Nel cuore dell’Europa, dove le cattedrali testimoniano ancora la fede di un tempo e dove il Dio del cristianesimo si proclama Dio di pace, infuriano le guerre. Il conflitto tra Russia e Ucraina non è solo una contesa geopolitica: è una lacerazione interna al mondo ortodosso, un tradimento silenzioso dell’eredità evangelica. Ma non è l’unico scenario di fuoco: dal Medio Oriente alla regione del Sahel, il mondo si frammenta, mentre l’Occidente arranca, incapace di parlare un linguaggio comune, figlio di mille contraddizioni.
In Italia, il dato fa riflettere: oltre 300 femminicidi in tre anni. In Francia, le rivolte delle banlieue esplodono ogni estate come un incendio sotto la pelle. In Germania, la crescita della destra estrema si nutre della frustrazione sociale. Le nuove generazioni sembrano perse in un deserto digitale e identitario, con tassi di disagio mentale in crescita esponenziale. Uno studio dell’OMS del 2024 segnala un aumento del 35% nei disturbi depressivi tra gli under 30 in Europa.
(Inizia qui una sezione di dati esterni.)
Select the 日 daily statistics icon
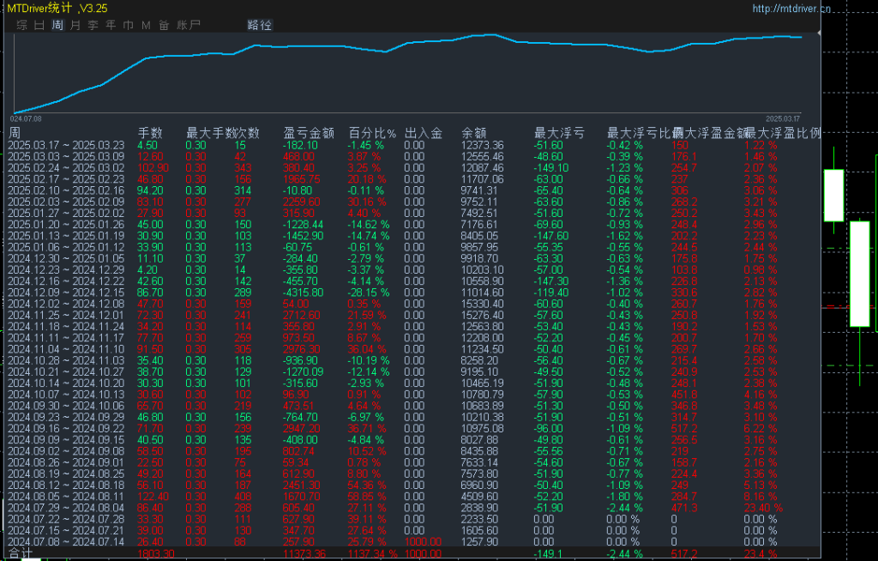Viewport: 878px width, 561px height. (39, 25)
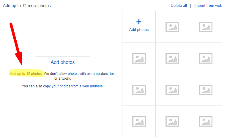
Task: Select second-row middle photo placeholder
Action: tap(172, 58)
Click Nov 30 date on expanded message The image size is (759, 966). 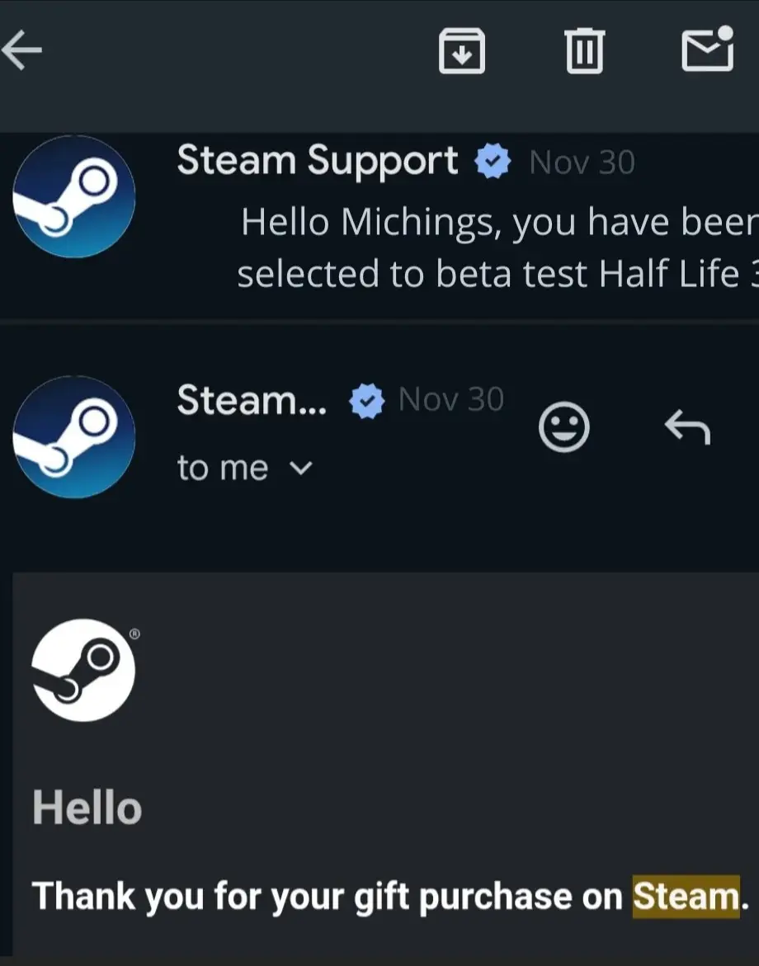click(450, 400)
L’Occidente, oggi, è una società violenta, stanca, indebitata. Gli Stati Uniti sfiorano i 35.000 miliardi di debito pubblico. L’Italia è a oltre il 140% del PIL, mentre la Germania, un tempo locomotiva d’Europa, si avvita in una stagnazione cronica. Il Vecchio Continente è anche, letteralmente, vecchio: l’età mediana in Europa supera i 44 anni, contro i 19 dell’Africa e i 30 del mondo arabo.
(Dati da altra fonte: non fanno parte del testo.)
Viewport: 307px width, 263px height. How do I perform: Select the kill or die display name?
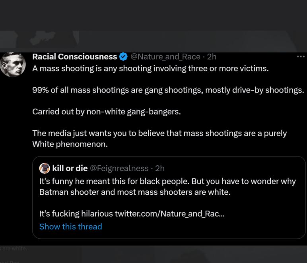pos(70,168)
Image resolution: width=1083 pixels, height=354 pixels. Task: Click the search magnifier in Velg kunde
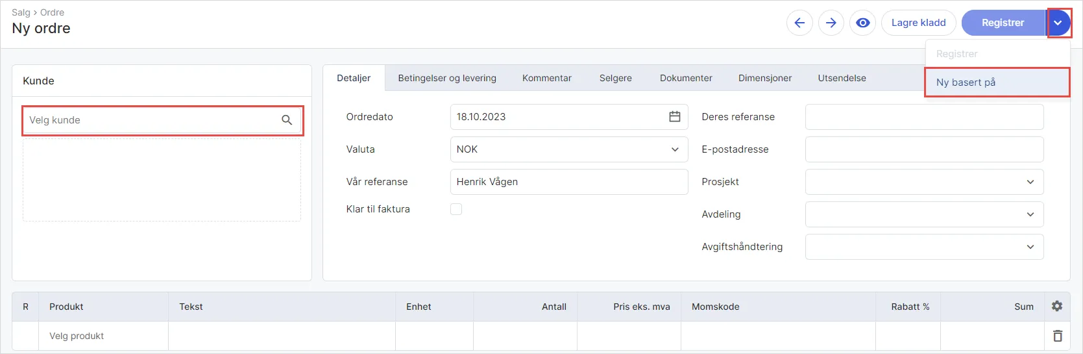pyautogui.click(x=287, y=120)
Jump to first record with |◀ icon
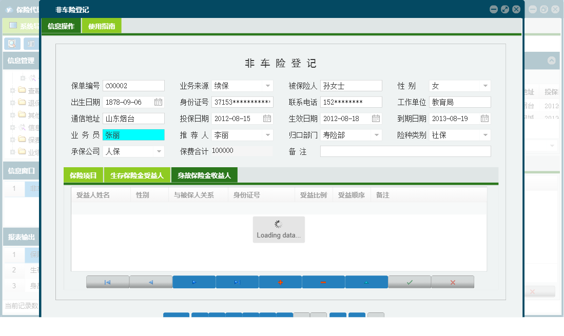Viewport: 564px width, 336px height. click(x=108, y=282)
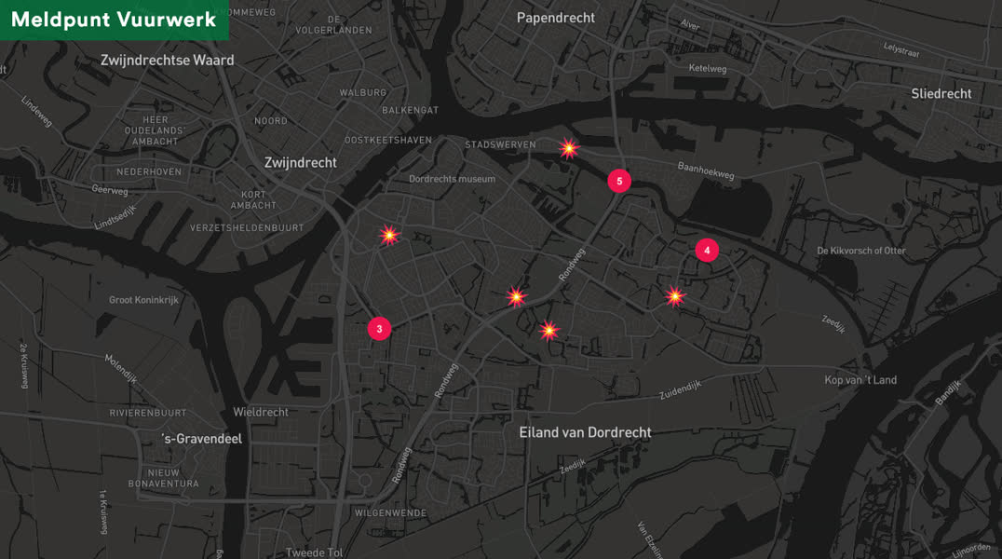Select the Sliedrecht town label
The height and width of the screenshot is (559, 1002).
tap(941, 93)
Intanto, altrove, il futuro è già cominciato.
Nei paesi del Golfo, si pianificano città senza auto e senza emissioni, come Neom in Arabia Saudita: un progetto da 500 miliardi di dollari per costruire una megalopoli lineare nel deserto, alimentata al 100% da energia rinnovabile e governata da intelligenze artificiali. In Qatar e negli Emirati, le università collaborano con i migliori centri di ricerca del mondo, mentre i fondi sovrani investono nelle startup più avanzate dell’intelligenza artificiale e della biotecnologia.
L’Arabia Saudita nel 2024 ha superato la soglia dei 900 miliardi di dollari di PIL, con un tasso di crescita del 4,3%, sostenuto non più solo dal petrolio, ma da investimenti strategici nei settori digitali e nel turismo. Il fondo sovrano saudita (PIF) gestisce asset per oltre 800 miliardi di dollari. A confronto, l’Italia fatica a trovare 10 miliardi per tagliare il cuneo fiscale.
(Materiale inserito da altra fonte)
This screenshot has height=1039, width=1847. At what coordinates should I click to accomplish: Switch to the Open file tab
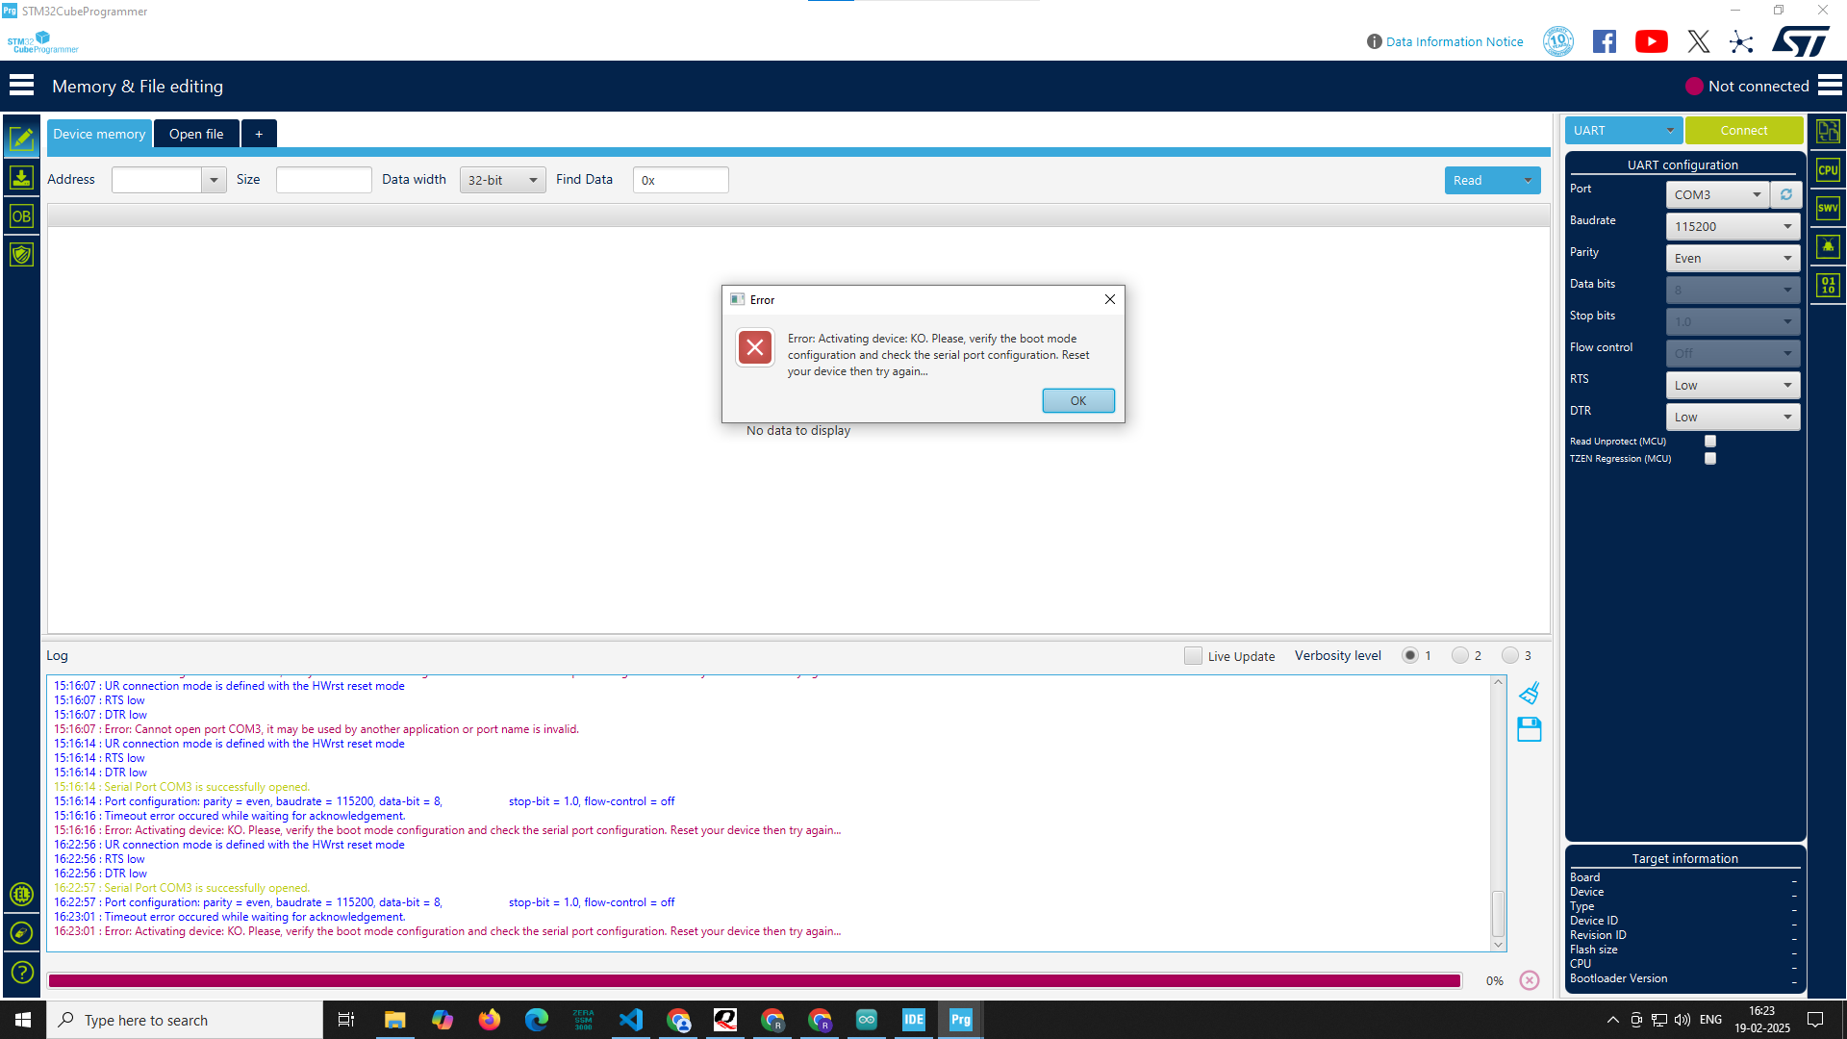(196, 134)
In Asia, l’India ha superato la Cina per popolazione, ma anche per ritmo di innovazione: è diventata hub mondiale del software e dei servizi digitali, con oltre 100 “unicorni” (startup valutate oltre un miliardo di dollari). La Corea del Sud e il Giappone continuano a dominare la frontiera tecnologica in settori come i semiconduttori e la robotica.
L’Occidente, invece, si trova a dover difendere l’esistente. E spesso nemmeno ci riesce. L’Europa discute per mesi sul Patto di Stabilità, mentre l’Africa esporta giovani e importazioni culturali occidentali. Ma non basta: al di sotto del Mediterraneo, cresce una nuova classe dirigente, sempre meno dipendente dalle ex potenze coloniali e sempre più orientata verso nuove alleanze con la Cina, la Russia, l’India.
Il paradosso è bruciante: il mondo che ha predicato la pace, oggi alimenta guerre per procura. Il continente che ha inventato la modernità sembra incapace di immaginare il futuro. E mentre le società europee si sfaldano tra individualismo e burocrazia, tra povertà educativa e debito pubblico, il mondo arabo e l’Asia progettano il mondo di domani – con giovani, capitali, ambizione.
Non è una questione solo economica. È spirituale, antropologica, politica.
L’Occidente si è svuotato di fede, di senso, di comunità. L’Oriente, pur tra mille contraddizioni, ha ancora una direzione, un’energia, una fame di futuro. Non è detto che quel futuro sarà migliore. Ma certamente sarà loro.